Help with a high school problem involving some analytical geometry and derivation

[gacicmia]

Through the point (1, 4), draw a line such that the sum of the lengths of the
waits (on the positive parts of the coordinate axes) is the smallest. The result should be x/3+y/6=1

I know It’s simple but I have been looking at it for an hours and I don’t know how to do it

Thanks in advance

 

[stapel]

Through the point (1, 4), draw a line such that the sum of the lengths of the
waits (on the positive parts of the coordinate axes) is the smallest. The result should be x/3+y/6=1

What are "waits"?

 

[Steven G]

What are "waits"?

I heard that you benefited the most from those mind reading classes but I guess after a long absence you forgot most of it. I think it's time that we all meet up and retake that class.

 

[The Highlander]

It seems apparent (to me anyway) that English is not the OP's first language and what s/he is being asked to calculate is the smallest possible sum of the legs of a right triangle whose hypotenuse passes through (1, 4) and the vertex of the right angle lies at the Origin. ie: the sum of the lengths of the orange lines in the diagram below...

​

I suspect the original question might have been (more properly?) translated as: "Through the point (1, 4), draw a line such that the sum of the lengths of the intercepts (on the positive parts of the coordinate axes) is the smallest."; it may be that Google translates "intercept" (or similar term) as "wait" from whatever language the OP speaks?

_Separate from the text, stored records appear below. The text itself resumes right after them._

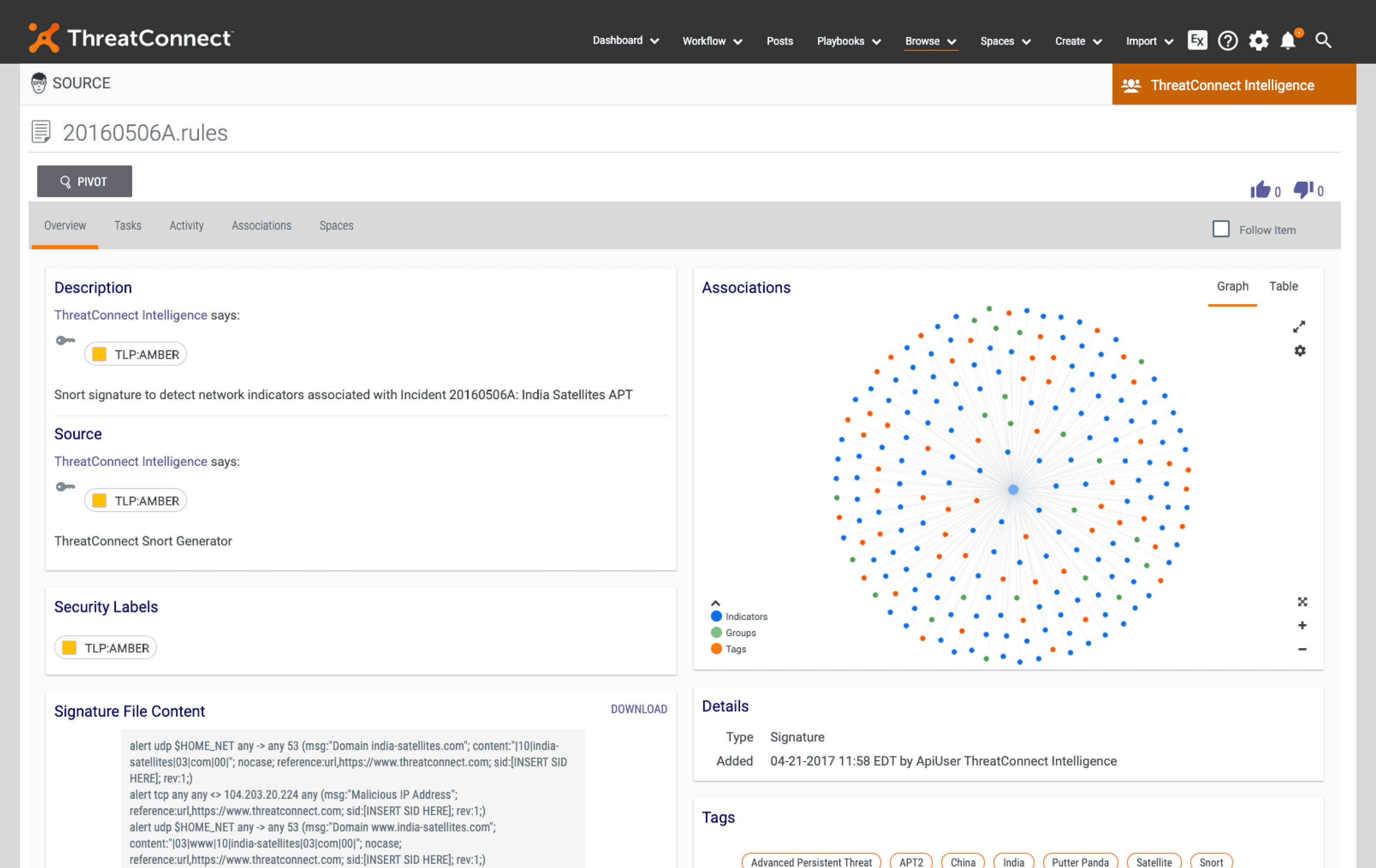Enable the Follow Item checkbox
Screen dimensions: 1376x868
pyautogui.click(x=1221, y=229)
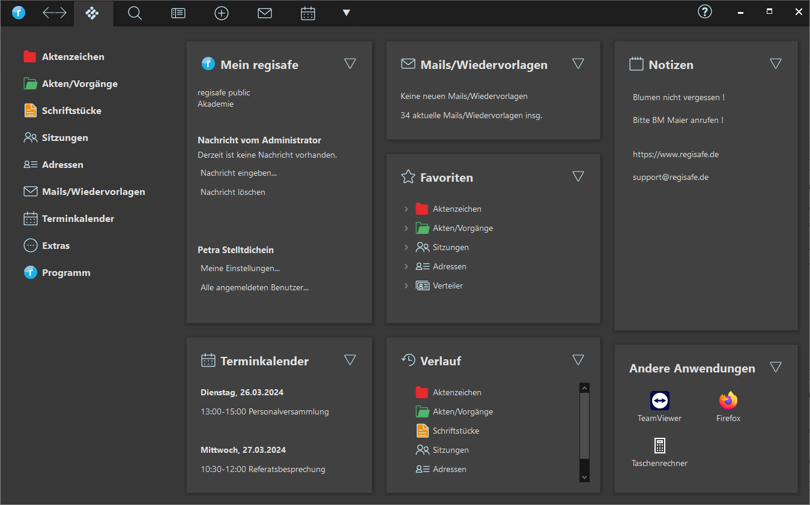This screenshot has height=505, width=810.
Task: Open the help question mark icon
Action: 705,12
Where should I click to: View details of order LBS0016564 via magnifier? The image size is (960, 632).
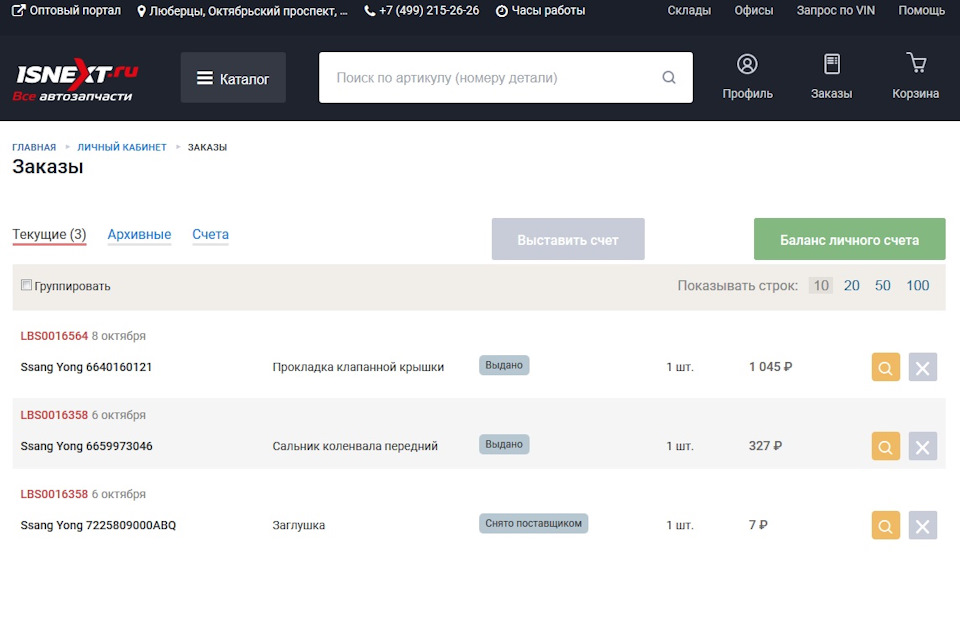tap(885, 367)
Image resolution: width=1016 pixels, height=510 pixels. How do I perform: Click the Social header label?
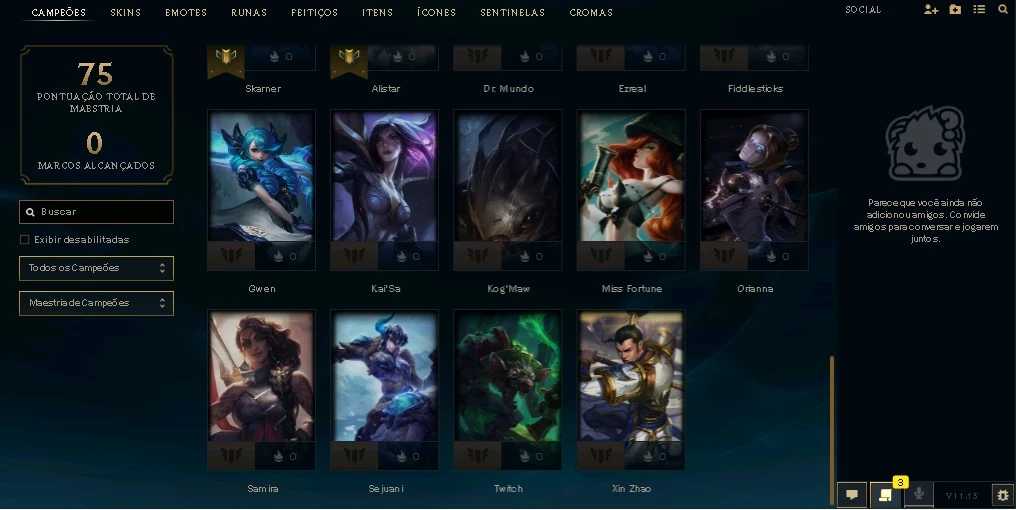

My approach to the problem (there may be simpler ones) would be as follows...

The lines that pass through the point (1, 4) will have the equation \(\displaystyle y=mx+c\) but (to form the required triangle) \(\displaystyle c > 4\) and \(\displaystyle m < 0\) must be true.

Also, if the point (1, 4) lies on a straight line then \(\displaystyle 4=m\times 1+c\implies \color{red}c=4-m\) and its equation may also be (re)written as: \(\displaystyle y - 4 = m(x-1)\).

To find the intercept on the x-axis we would substitute y = 0 and get...

\(\displaystyle 0-4=m(x-1)\)

\(\displaystyle \implies\frac{-4}{m}=x-1\)

\(\displaystyle \implies x=\frac{m-4}{m}\)

Similarly, to find the intercept on the y-axis we would substitute x = 0 and get...

\(\displaystyle y-4=m(0-1)\)

\(\displaystyle \implies y=-m+4\)

\(\displaystyle \implies y=-(m-4)\)

So, the intercepts on the coordinate axes are: \(\displaystyle \frac{m-4}{m}\) and \(\displaystyle -(m-4)\).

Now, let \(\displaystyle S\) be the sum of the intercepts so...

\(\displaystyle S=\frac{m-4}{m}-(m-4)\)

Then: \(\displaystyle \,\frac{\mathrm{d} S}{\mathrm{d} m}=4m^{-2}-1\)

And, for maximum or minimum values of \(\displaystyle S\), we must have...

\(\displaystyle \frac{\mathrm{d} S}{\mathrm{d} m}=0\)

\(\displaystyle \implies\frac{4}{m^2}-1=0\)

\(\displaystyle \implies\frac{4}{m^2}=1\)

\(\displaystyle \implies m^2=4\)

\(\displaystyle \implies m=\pm\, 2\)

But, since \(\displaystyle m < 0\), then m must be -2 and, since \(\displaystyle \color{red}c=4-m\), then \(\displaystyle c=6\).

Hence; \(\displaystyle y=-2x+6\) (which may be transposed to: \(\displaystyle \frac{x}{3}+\frac{y}{6}=1\)).